「和食」のつぼ

礼儀作法
−手土産は?−

     会食には親しいひととの気軽な食事から、冠婚葬祭、親戚での集まりなど様々な集まりがあります。改まったご挨拶の場や重要な商談の場(上司のお供だとしても)などの時にはお座敷にあがることもあるでしょう。もちろん自宅に招かれたり、逆に招いたり、といったこともありますね。
     最終回はこういった場面につきものの手土産の渡し方、受け取り方についてご紹介して締めくくりたいと思います。
     
     お菓子などを渡す場合は、紙袋から出すのが正解です。紙袋はほこりなどがついている可能性があるので、そっと畳んで持ち帰ります。親しい人の場合は、「処分していただいてもよろしいでしょうか」とひとこと添えて紙袋の処分をお願いしても良いと思います。紙袋のまま渡すのが丁寧だと思っているひとがいるように思いますが、実はそうではありません。
     
     次に手土産を風呂敷でいただいた場合。紙袋と違って風呂敷はお返ししなければなりません。その際、茶道の世界では懐紙を包んでお返ししますが、そうでなければちょっとしたお菓子などを包んでお返しするのがよいでしょう。これができたら上級者です。近ごろは手土産も紙袋でいただく場合が多いので、そんなお返しの品など用意していないことのほうが多いかもしれません。とはいえ何も包まず空で風呂敷だけをお返しするのは本来のマナーではありません。そのため、そういった場合には「空でお返ししてしまいます」「いただくばかりで申し訳ありません」などとひとこと添えるとよいですね。

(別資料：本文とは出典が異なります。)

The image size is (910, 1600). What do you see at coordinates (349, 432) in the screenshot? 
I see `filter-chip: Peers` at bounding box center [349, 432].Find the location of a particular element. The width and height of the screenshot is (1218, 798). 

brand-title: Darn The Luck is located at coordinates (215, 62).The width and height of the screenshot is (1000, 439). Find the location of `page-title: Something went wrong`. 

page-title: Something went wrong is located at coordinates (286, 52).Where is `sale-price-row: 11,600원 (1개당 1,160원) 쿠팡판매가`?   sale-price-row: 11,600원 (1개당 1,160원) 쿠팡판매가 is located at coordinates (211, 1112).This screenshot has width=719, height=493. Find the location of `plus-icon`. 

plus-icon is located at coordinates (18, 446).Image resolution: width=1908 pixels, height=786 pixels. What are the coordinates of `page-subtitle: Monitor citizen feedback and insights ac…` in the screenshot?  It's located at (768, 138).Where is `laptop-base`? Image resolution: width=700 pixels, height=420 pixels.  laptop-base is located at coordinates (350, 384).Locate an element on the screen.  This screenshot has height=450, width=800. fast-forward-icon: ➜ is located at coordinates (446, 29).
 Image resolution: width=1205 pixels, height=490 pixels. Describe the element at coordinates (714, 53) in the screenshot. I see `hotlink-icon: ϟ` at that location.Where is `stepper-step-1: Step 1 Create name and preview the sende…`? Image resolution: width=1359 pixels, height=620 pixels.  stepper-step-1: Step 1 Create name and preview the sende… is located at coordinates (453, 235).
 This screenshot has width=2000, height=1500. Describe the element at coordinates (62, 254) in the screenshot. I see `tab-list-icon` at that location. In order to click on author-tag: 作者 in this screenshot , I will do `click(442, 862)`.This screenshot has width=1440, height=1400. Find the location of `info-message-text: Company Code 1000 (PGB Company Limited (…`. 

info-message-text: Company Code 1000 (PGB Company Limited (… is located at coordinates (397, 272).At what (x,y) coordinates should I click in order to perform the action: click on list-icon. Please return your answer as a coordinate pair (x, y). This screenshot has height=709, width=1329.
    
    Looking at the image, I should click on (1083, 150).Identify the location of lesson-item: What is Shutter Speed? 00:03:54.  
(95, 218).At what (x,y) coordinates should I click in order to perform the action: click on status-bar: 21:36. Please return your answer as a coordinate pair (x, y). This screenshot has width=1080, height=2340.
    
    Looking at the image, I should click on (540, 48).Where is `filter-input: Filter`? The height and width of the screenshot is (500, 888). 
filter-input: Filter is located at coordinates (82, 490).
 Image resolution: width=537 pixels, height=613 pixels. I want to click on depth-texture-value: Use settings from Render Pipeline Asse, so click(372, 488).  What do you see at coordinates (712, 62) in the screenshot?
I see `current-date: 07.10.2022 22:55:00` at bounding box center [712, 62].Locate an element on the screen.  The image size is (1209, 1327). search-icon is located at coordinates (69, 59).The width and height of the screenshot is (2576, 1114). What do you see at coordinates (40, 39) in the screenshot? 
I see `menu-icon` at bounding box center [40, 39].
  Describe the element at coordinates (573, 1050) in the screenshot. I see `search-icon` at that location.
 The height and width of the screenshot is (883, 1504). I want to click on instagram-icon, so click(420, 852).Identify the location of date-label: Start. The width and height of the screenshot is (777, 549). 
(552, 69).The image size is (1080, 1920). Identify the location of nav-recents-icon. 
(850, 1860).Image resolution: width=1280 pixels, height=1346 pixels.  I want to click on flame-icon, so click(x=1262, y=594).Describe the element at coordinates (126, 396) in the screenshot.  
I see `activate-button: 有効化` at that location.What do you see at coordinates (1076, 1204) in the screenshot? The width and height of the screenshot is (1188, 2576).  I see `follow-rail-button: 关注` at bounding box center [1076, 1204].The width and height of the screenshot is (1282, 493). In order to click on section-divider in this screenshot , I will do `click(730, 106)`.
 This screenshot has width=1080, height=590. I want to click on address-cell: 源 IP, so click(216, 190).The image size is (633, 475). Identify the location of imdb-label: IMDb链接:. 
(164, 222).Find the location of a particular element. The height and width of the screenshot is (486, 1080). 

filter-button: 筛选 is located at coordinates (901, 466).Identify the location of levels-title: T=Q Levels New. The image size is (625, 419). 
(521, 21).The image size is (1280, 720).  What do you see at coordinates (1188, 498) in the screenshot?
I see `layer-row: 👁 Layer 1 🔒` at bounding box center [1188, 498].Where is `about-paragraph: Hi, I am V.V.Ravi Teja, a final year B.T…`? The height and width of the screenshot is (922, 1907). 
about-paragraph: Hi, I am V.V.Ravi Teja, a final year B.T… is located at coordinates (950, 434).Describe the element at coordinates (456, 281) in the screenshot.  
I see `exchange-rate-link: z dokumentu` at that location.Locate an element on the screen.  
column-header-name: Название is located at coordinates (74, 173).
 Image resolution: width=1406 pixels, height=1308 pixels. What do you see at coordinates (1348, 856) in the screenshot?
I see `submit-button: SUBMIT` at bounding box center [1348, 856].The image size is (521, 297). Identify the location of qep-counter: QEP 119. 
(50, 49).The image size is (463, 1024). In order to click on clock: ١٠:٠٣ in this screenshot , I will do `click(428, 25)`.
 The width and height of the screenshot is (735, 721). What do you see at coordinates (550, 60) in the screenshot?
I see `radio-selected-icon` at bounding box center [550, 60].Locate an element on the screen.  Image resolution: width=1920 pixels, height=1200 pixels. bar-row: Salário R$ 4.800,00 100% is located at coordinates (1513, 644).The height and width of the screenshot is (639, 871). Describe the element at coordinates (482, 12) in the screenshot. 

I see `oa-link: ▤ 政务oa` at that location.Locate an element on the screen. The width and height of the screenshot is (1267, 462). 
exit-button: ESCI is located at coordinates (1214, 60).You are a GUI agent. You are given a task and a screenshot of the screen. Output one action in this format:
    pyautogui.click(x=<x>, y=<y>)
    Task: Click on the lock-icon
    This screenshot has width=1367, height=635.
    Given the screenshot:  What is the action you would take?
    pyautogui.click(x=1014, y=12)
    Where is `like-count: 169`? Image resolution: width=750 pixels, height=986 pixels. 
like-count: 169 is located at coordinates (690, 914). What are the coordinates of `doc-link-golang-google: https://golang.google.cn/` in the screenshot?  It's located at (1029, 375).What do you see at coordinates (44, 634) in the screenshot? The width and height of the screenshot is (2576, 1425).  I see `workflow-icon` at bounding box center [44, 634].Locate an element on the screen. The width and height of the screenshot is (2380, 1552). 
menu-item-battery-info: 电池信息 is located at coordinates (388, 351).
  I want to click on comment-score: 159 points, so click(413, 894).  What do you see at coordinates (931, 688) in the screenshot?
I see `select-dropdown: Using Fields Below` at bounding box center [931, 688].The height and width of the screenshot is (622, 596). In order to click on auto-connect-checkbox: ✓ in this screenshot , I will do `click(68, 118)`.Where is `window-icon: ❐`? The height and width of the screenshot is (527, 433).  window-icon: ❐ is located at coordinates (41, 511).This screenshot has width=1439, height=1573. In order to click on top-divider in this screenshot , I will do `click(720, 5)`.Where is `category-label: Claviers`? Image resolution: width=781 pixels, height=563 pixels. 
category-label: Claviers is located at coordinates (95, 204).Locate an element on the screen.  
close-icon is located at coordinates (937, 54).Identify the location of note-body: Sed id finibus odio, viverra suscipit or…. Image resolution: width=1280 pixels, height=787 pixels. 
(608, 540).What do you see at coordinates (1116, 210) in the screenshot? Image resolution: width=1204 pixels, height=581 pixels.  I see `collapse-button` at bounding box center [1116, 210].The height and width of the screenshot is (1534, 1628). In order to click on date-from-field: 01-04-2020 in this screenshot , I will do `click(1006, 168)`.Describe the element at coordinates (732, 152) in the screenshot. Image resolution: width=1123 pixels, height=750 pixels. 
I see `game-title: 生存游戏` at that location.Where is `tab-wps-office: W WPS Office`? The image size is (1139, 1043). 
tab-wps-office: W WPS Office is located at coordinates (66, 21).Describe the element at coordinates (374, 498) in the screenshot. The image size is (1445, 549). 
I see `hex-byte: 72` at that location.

     和食をいただくときのマナーは、相手を思いやり、気持ちよくお付き合いできるよう身につけるもの。食事の際も、相手は正面にいらっしゃることが多いので、前回お伝えしたような美しい所作は相手にとって気持ちのよいものなのです。より良いコミュニケーションのために最低限覚えるべきもの、とでもいうべきでしょうか。そうなると普段は必要なくても、万が一の時にために覚えておいたほうがよいということになりますね。知らないと恥ずかしいというより、知っていると生活がしやすいと思うのです。ぜひこの機会に知っていただきたいです。